Dataset entries:

"""

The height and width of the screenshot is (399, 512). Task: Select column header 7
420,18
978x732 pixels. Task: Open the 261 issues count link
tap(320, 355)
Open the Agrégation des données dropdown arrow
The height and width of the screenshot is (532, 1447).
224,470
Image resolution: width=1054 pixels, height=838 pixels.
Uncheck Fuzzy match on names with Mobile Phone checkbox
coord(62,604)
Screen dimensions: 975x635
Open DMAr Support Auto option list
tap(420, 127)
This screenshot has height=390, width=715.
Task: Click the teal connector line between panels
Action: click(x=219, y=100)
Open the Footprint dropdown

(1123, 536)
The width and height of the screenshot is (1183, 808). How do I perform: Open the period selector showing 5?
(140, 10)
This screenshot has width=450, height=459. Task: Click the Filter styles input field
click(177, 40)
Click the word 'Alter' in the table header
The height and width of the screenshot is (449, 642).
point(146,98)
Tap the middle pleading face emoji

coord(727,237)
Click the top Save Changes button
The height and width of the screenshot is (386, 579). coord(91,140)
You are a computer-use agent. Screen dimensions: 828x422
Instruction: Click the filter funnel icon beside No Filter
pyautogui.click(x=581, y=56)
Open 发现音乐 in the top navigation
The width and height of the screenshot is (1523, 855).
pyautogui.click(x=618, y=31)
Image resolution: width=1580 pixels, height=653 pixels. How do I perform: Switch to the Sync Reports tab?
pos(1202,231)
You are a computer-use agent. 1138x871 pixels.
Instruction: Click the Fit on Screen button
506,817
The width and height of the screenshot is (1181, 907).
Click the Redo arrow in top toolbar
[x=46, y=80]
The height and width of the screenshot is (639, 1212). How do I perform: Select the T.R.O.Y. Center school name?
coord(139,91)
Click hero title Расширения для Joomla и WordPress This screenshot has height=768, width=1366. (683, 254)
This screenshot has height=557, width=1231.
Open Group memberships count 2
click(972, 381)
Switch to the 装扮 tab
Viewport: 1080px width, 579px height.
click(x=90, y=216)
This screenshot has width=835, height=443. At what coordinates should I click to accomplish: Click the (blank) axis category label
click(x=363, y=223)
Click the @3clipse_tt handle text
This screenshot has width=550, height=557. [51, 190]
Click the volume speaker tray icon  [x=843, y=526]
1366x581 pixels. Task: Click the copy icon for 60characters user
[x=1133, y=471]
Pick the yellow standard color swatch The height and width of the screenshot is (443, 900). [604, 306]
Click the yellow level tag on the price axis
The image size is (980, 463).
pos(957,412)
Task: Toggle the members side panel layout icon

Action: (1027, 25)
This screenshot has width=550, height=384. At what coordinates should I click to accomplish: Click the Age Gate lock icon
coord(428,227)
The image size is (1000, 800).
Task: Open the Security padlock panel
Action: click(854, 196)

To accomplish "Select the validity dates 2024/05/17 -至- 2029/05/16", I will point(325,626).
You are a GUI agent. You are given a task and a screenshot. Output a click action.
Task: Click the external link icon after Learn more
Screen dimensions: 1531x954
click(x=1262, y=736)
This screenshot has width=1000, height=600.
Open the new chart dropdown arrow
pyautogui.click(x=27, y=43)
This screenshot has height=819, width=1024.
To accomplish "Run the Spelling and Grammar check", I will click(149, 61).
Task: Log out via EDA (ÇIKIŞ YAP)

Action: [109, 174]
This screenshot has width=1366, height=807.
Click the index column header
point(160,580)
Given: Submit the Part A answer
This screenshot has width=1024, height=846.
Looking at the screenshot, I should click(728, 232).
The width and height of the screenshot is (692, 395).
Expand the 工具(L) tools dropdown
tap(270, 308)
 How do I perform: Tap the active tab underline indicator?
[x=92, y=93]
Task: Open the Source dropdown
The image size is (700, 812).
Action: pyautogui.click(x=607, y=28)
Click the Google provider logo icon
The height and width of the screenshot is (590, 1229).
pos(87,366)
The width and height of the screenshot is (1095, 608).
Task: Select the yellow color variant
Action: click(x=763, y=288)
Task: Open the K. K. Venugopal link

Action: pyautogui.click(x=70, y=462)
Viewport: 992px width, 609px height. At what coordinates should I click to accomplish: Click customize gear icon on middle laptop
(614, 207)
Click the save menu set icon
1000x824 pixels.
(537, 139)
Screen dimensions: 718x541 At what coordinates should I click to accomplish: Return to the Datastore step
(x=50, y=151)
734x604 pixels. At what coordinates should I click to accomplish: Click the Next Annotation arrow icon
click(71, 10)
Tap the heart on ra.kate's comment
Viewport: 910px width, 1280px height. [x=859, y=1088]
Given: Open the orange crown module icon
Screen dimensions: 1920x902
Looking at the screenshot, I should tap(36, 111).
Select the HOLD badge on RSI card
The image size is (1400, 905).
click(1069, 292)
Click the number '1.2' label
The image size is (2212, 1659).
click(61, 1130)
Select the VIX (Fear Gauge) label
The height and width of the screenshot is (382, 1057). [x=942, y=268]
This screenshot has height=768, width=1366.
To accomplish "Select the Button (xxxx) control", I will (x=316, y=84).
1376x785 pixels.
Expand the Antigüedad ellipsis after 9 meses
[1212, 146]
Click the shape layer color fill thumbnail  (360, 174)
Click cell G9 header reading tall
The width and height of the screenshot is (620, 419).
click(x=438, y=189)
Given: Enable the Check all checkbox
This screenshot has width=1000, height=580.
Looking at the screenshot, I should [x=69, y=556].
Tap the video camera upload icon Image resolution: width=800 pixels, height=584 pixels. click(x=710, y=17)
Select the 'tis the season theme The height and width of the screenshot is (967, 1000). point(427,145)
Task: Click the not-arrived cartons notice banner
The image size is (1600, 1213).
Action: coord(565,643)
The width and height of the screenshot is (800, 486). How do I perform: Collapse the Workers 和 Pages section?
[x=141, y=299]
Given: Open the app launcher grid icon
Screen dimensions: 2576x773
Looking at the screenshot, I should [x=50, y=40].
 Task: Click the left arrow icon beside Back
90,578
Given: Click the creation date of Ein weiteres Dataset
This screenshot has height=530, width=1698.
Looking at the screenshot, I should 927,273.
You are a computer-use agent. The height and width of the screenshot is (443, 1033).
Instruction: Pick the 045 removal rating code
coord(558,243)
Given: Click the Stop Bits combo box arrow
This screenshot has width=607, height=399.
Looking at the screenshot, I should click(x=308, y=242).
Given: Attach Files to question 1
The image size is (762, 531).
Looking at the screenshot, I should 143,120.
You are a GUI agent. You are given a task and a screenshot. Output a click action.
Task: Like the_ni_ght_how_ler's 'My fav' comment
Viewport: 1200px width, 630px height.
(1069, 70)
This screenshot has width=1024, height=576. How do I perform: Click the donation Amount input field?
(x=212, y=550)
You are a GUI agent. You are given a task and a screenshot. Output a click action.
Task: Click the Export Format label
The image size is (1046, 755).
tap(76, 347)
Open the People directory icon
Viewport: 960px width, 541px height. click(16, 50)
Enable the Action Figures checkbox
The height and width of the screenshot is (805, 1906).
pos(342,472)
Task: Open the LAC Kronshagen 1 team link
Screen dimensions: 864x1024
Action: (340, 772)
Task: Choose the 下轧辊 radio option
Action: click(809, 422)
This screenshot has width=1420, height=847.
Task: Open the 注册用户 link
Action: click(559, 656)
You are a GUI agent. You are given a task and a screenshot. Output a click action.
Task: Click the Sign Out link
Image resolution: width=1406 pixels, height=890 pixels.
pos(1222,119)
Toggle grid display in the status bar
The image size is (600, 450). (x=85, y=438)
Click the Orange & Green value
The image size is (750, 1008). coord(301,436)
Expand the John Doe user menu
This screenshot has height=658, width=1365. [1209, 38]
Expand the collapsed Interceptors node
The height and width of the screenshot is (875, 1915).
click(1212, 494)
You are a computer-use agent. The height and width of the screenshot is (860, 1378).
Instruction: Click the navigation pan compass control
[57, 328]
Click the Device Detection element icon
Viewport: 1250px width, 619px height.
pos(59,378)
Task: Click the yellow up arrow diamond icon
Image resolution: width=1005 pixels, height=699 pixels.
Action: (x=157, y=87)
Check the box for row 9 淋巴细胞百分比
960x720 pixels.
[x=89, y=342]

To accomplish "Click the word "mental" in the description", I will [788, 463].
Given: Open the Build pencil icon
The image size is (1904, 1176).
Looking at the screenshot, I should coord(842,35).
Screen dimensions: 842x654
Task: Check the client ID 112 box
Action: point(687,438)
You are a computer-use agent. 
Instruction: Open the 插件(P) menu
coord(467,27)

"""

WORK REQUEST:
The required answer is the run of lines above, starting at the line with "Given: Open the app launcher grid icon" and ending at the line with "Given: Click the Stop Bits combo box arrow", reproduced exactly with both ends.

SOLUTION TO THIS EXERCISE:
Given: Open the app launcher grid icon
Screen dimensions: 2576x773
Looking at the screenshot, I should [x=50, y=40].
 Task: Click the left arrow icon beside Back
90,578
Given: Click the creation date of Ein weiteres Dataset
This screenshot has height=530, width=1698.
Looking at the screenshot, I should 927,273.
You are a computer-use agent. The height and width of the screenshot is (443, 1033).
Instruction: Pick the 045 removal rating code
coord(558,243)
Given: Click the Stop Bits combo box arrow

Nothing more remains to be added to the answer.